### TASK INPUT
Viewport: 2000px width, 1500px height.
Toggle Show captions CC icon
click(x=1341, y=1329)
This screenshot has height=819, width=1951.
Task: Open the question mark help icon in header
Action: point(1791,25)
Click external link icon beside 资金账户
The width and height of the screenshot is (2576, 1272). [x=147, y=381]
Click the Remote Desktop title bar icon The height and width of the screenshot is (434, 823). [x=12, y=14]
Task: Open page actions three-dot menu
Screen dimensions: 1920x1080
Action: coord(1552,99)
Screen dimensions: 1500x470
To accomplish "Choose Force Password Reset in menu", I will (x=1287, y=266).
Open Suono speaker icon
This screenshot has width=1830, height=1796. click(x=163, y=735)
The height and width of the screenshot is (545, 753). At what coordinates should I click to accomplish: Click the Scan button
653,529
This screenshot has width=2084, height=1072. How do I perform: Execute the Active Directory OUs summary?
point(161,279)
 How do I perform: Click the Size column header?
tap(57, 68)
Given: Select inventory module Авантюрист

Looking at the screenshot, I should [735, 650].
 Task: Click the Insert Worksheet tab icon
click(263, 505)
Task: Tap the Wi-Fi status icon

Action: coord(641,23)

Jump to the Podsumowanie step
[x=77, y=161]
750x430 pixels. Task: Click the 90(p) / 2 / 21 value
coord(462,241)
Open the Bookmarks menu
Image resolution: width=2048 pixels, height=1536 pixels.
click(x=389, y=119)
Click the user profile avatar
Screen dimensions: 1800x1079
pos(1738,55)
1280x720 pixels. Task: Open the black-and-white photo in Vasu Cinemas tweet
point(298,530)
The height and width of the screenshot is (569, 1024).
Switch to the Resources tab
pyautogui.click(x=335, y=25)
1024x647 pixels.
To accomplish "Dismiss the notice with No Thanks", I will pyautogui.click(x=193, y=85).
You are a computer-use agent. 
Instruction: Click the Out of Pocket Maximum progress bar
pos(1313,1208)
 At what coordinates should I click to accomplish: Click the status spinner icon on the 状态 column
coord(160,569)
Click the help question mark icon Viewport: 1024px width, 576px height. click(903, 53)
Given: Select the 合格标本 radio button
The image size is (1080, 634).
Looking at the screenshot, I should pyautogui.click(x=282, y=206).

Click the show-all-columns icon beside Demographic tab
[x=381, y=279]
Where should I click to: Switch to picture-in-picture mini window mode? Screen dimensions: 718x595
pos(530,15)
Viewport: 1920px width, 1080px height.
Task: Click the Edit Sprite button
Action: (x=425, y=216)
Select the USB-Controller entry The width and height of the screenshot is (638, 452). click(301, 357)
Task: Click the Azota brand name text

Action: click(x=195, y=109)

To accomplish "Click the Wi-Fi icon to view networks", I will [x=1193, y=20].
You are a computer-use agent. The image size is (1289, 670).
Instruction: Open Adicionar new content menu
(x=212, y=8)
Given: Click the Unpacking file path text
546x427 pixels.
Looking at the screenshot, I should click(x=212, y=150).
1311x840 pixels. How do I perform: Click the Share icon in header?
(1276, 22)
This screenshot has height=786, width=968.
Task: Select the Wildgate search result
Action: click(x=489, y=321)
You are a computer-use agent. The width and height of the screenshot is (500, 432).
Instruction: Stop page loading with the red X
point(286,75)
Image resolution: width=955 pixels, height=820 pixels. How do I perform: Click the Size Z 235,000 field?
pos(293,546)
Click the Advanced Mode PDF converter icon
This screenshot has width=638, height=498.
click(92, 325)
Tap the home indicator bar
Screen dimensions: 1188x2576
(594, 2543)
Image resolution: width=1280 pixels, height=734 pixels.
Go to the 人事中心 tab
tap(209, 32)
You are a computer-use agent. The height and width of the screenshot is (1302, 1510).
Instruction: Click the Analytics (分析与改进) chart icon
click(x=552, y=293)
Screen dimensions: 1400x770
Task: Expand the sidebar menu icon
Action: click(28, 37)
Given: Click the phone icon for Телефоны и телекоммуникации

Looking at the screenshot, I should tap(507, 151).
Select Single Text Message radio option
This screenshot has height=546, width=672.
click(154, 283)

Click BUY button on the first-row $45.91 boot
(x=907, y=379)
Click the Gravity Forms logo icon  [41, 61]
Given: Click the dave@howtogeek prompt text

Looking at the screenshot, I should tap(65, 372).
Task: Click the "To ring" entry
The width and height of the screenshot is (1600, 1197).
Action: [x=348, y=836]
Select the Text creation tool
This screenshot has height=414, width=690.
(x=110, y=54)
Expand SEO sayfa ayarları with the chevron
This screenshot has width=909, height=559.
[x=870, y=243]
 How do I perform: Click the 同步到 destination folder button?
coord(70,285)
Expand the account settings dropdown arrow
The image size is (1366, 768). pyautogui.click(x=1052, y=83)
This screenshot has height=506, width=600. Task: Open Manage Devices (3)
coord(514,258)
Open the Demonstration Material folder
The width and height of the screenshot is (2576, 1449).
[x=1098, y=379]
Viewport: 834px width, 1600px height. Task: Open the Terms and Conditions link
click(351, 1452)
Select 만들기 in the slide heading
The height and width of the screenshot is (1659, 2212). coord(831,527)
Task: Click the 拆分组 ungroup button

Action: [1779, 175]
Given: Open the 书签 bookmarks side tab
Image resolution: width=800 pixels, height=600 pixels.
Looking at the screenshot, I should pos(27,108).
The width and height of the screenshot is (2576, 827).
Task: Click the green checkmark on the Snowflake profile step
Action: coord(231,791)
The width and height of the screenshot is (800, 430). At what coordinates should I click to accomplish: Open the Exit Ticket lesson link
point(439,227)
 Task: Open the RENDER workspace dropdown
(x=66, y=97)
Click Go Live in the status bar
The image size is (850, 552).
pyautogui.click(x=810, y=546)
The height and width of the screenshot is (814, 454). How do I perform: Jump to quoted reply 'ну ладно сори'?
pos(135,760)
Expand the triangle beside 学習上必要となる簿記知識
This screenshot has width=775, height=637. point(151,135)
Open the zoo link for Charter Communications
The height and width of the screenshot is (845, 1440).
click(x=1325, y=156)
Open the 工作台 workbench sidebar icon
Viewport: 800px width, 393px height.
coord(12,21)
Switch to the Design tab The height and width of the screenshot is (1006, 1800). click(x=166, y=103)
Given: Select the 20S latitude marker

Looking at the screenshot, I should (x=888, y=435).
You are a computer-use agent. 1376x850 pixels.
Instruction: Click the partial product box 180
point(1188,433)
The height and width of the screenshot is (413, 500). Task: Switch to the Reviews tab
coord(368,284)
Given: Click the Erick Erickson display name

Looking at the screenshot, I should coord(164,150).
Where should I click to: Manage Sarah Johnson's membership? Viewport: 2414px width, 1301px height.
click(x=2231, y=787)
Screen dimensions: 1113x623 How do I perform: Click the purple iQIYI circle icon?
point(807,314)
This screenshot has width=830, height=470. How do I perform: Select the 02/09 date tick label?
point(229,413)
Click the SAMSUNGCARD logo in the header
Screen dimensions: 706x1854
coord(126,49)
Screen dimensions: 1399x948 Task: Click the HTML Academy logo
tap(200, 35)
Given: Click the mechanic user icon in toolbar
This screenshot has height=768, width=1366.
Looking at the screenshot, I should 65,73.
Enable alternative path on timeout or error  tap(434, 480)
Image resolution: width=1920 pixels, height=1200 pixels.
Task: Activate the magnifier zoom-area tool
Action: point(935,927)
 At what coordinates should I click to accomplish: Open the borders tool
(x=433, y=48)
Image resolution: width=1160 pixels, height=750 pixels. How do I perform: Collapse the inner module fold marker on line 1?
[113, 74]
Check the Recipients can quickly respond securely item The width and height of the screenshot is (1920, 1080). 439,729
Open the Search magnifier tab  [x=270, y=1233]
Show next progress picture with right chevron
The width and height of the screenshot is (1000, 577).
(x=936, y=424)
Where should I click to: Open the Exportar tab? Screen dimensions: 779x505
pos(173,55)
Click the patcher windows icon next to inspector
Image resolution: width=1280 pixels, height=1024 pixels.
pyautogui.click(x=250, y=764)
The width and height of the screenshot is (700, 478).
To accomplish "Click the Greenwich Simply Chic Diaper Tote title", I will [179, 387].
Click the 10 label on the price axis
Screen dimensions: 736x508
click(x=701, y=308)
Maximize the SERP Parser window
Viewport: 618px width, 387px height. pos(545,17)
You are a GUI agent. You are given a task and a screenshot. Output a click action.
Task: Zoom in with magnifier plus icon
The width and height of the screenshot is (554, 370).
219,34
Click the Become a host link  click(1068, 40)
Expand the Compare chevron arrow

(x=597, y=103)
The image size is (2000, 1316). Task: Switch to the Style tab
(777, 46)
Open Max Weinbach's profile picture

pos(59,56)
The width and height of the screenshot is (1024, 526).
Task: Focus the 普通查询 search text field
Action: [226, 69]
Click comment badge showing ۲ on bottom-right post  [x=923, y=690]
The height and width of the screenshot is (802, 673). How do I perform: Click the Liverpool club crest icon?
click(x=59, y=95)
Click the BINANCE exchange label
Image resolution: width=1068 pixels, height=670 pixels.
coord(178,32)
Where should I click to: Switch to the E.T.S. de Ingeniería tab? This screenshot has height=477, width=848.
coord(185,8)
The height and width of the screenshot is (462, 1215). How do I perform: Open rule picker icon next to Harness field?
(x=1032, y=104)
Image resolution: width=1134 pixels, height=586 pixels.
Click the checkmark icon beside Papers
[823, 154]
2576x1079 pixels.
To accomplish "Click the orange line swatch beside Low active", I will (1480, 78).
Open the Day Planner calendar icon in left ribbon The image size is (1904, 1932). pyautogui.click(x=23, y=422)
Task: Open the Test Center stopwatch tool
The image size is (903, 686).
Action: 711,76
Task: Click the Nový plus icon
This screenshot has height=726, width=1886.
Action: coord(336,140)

### WHAT YOU WILL DO
Please arrange the lines as a Markdown table with the columns Row and Line, leaving out any blank ones. Begin at the line that has "This screenshot has width=2084, height=1072." and stop after the line that has "[x=381, y=279]".

### THE SOLUTION
| Row | Line |
|---|---|
| 1 | This screenshot has width=2084, height=1072. How do I perform: Execute the Active Directory OUs summary? |
| 2 | point(161,279) |
| 3 |  How do I perform: Click the Size column header? |
| 4 | tap(57, 68) |
| 5 | Given: Select inventory module Авантюрист |
| 6 | Looking at the screenshot, I should [735, 650]. |
| 7 |  Task: Click the Insert Worksheet tab icon |
| 8 | click(263, 505) |
| 9 | Task: Tap the Wi-Fi status icon |
| 10 | Action: coord(641,23) |
| 11 | Jump to the Podsumowanie step |
| 12 | [x=77, y=161] |
| 13 | 750x430 pixels. Task: Click the 90(p) / 2 / 21 value |
| 14 | coord(462,241) |
| 15 | Open the Bookmarks menu |
| 16 | Image resolution: width=2048 pixels, height=1536 pixels. |
| 17 | click(x=389, y=119) |
| 18 | Click the user profile avatar |
| 19 | Screen dimensions: 1800x1079 |
| 20 | pos(1738,55) |
| 21 | 1280x720 pixels. Task: Open the black-and-white photo in Vasu Cinemas tweet |
| 22 | point(298,530) |
| 23 | The height and width of the screenshot is (569, 1024). |
| 24 | Switch to the Resources tab |
| 25 | pyautogui.click(x=335, y=25) |
| 26 | 1024x647 pixels. |
| 27 | To accomplish "Dismiss the notice with No Thanks", I will pyautogui.click(x=193, y=85). |
| 28 | You are a computer-use agent.  |
| 29 | Instruction: Click the Out of Pocket Maximum progress bar |
| 30 | pos(1313,1208) |
| 31 |  At what coordinates should I click to accomplish: Click the status spinner icon on the 状态 column |
| 32 | coord(160,569) |
| 33 | Click the help question mark icon Viewport: 1024px width, 576px height. click(903, 53) |
| 34 | Given: Select the 合格标本 radio button |
| 35 | The image size is (1080, 634). |
| 36 | Looking at the screenshot, I should pyautogui.click(x=282, y=206). |
| 37 | Click the show-all-columns icon beside Demographic tab |
| 38 | [x=381, y=279] |